Camp Crosby mixes collage into her photography, using large cut-outs placed in real spaces. In Grapefruit Tree, an image of a basket brimming with the orange fruit, which looks like an old poster advertisement, is cut and pasted into the landscape (like Photoshop in real-time). They tumble out of the tree—their flatness given away by the shadow on the white picket fence behind them—and into a pile of real fruit on the red picnic bench below it. Reminiscent of Daniel Gordon’s sets, the contrast between flatness and dimensional space, which is re-flattened through photography, is enticing.

It comes as a huge relief not to be inundated with beach scenes. The only hint of the ocean comes through in She Sells Sea Shells, where Lucas Leavengood uses photography to poetically document old Florida through its back road vendors. Touristy shell ladies, most likely hot-glued together, painted, with a splash of glitter for good measures, pose for passersby on a shelf in Citra’s Orange Shop. Putting the focus on things locals quickly dismiss, the artist rejuvenates the magic and narration in some of the more tacky parts of our state.

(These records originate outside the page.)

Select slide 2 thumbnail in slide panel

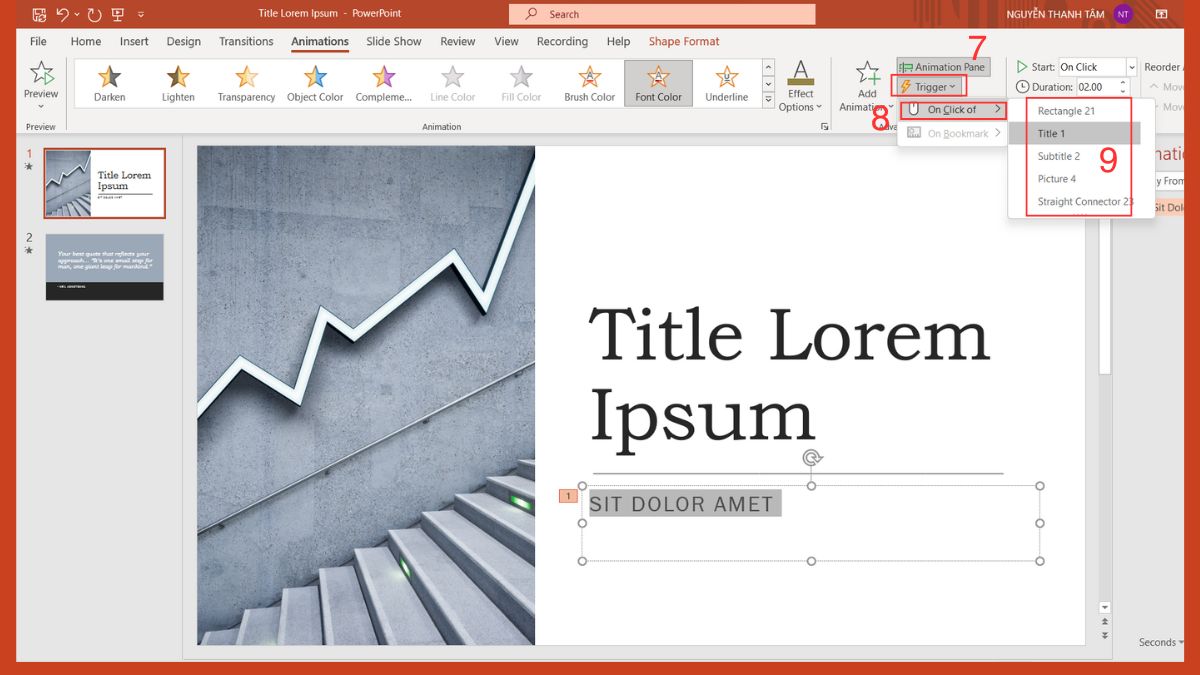click(x=104, y=266)
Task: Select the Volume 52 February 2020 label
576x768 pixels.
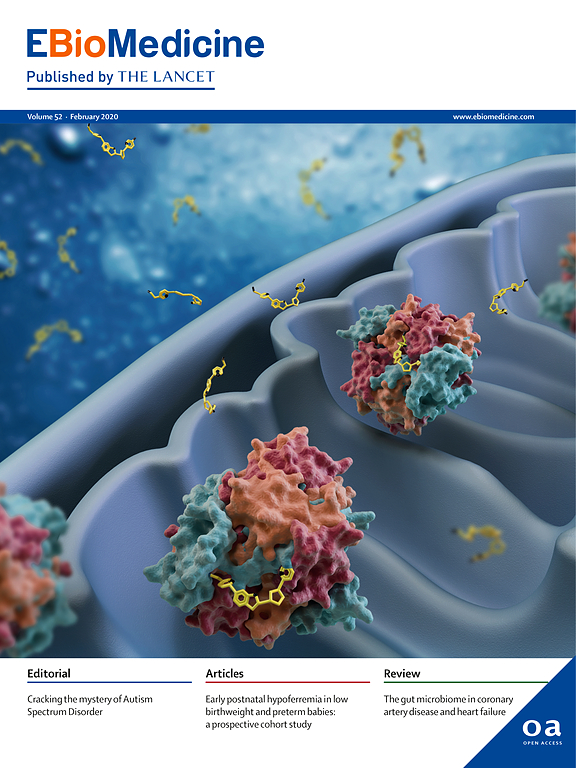Action: [x=72, y=117]
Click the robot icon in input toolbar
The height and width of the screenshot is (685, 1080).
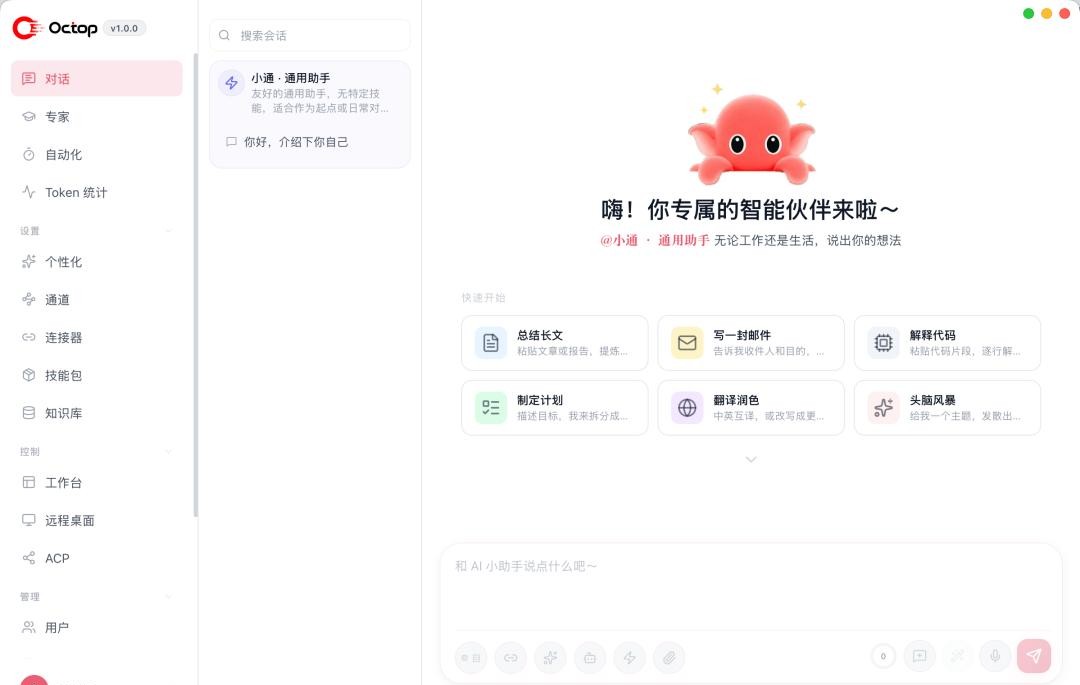590,657
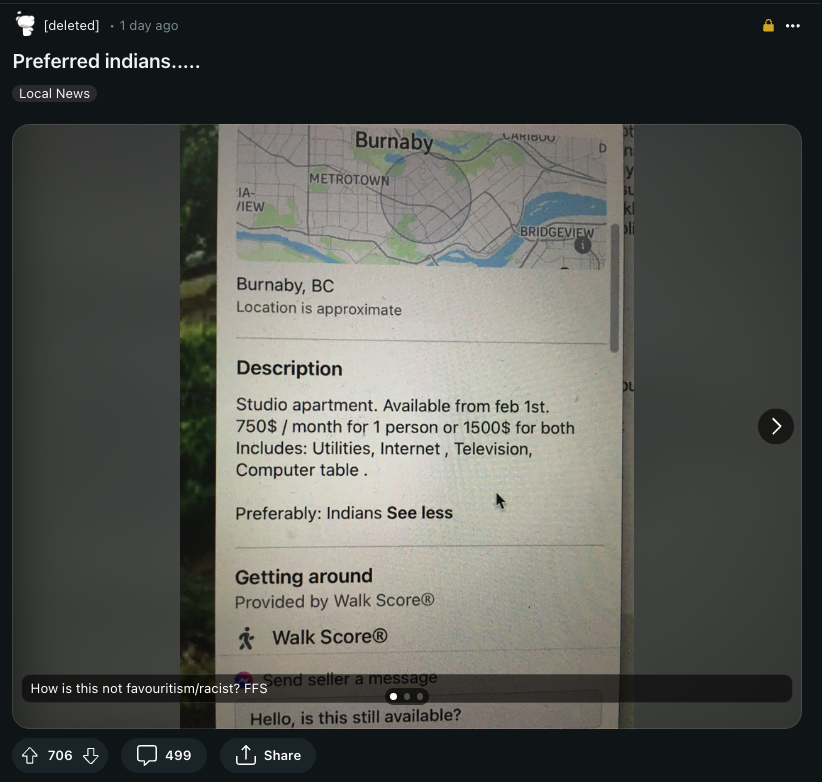Open the post title 'Preferred indians.....'
Viewport: 822px width, 782px height.
click(x=106, y=61)
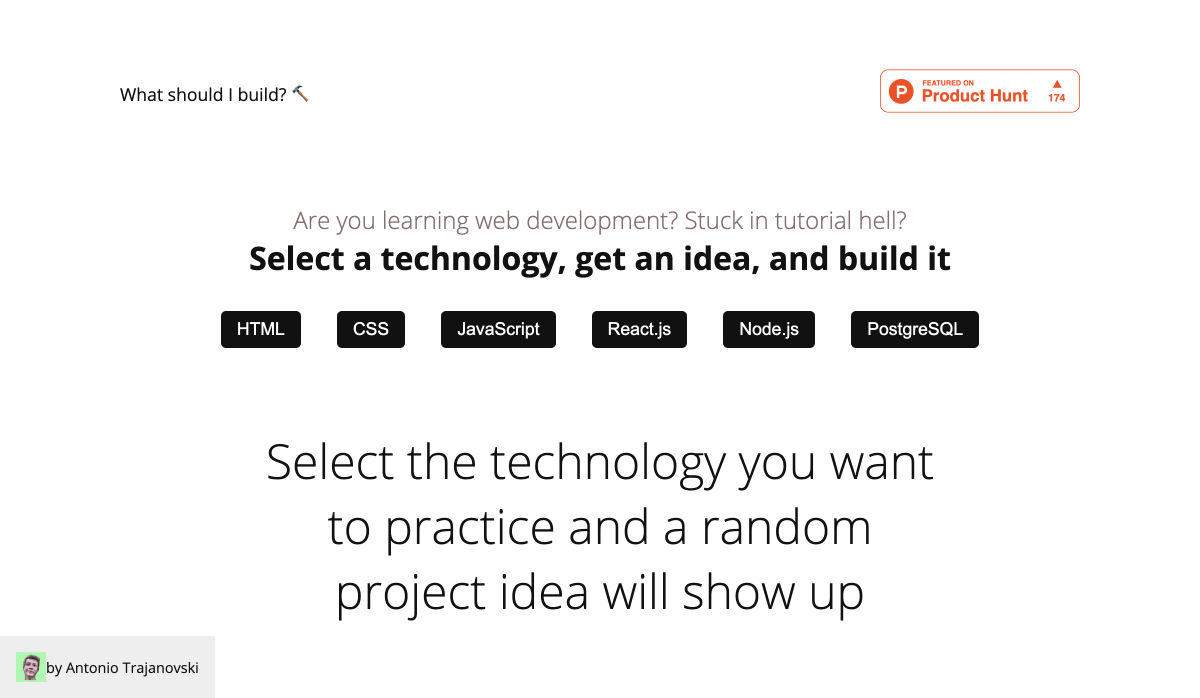Click the gray author footer box
1200x698 pixels.
107,667
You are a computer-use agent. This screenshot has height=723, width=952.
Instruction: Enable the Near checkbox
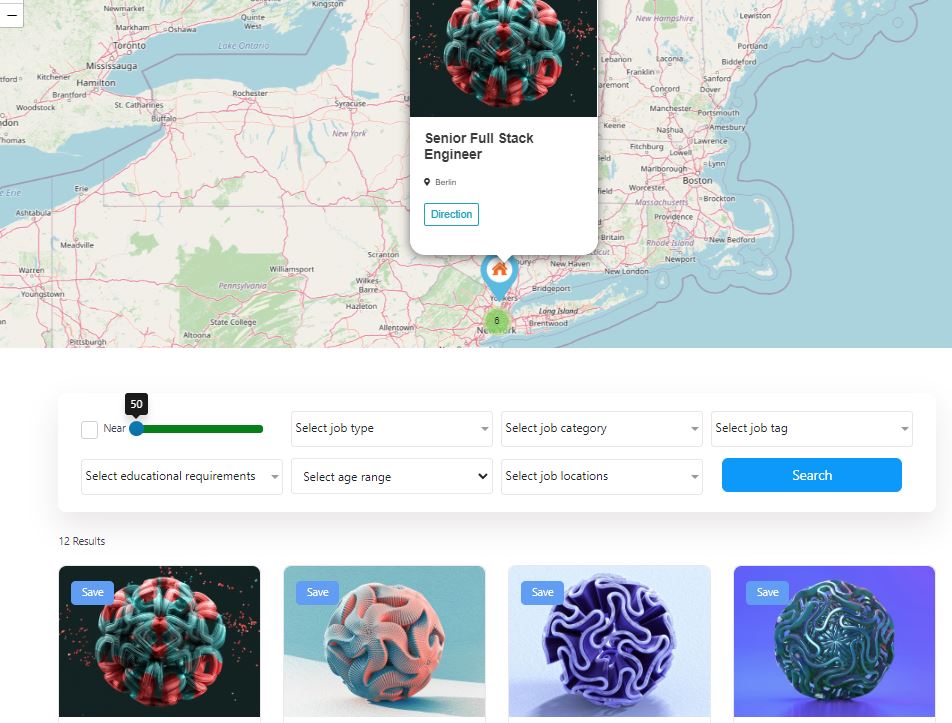[89, 429]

A square photo of a woman is sandwiched between two square buns of painted canvas, with abstract swirls of blue and green paint hinting at water in Ross Tolbert’s Sirena at the Abyss. This piece comes from the artist’s series Sirena, which includes photography, video, and painting. Exploring the fantastical fictional story of this young woman’s mysterious life in the underwater world of north Florida’s freshwater springs, we may find Sirena reading, skating, or in this piece, sneaking off with the Trojan candelabra.

Anyone can enjoy this vibrant, colorful exhibition, but Sunshine State natives will especially appreciate and understand the inside jokes and history of our area coming from local artists who poke fun of, embrace, and celebrate all aspects of central Florida, whether it’s weird, kitschy, touristy, old school, back-roads, fun or fruity.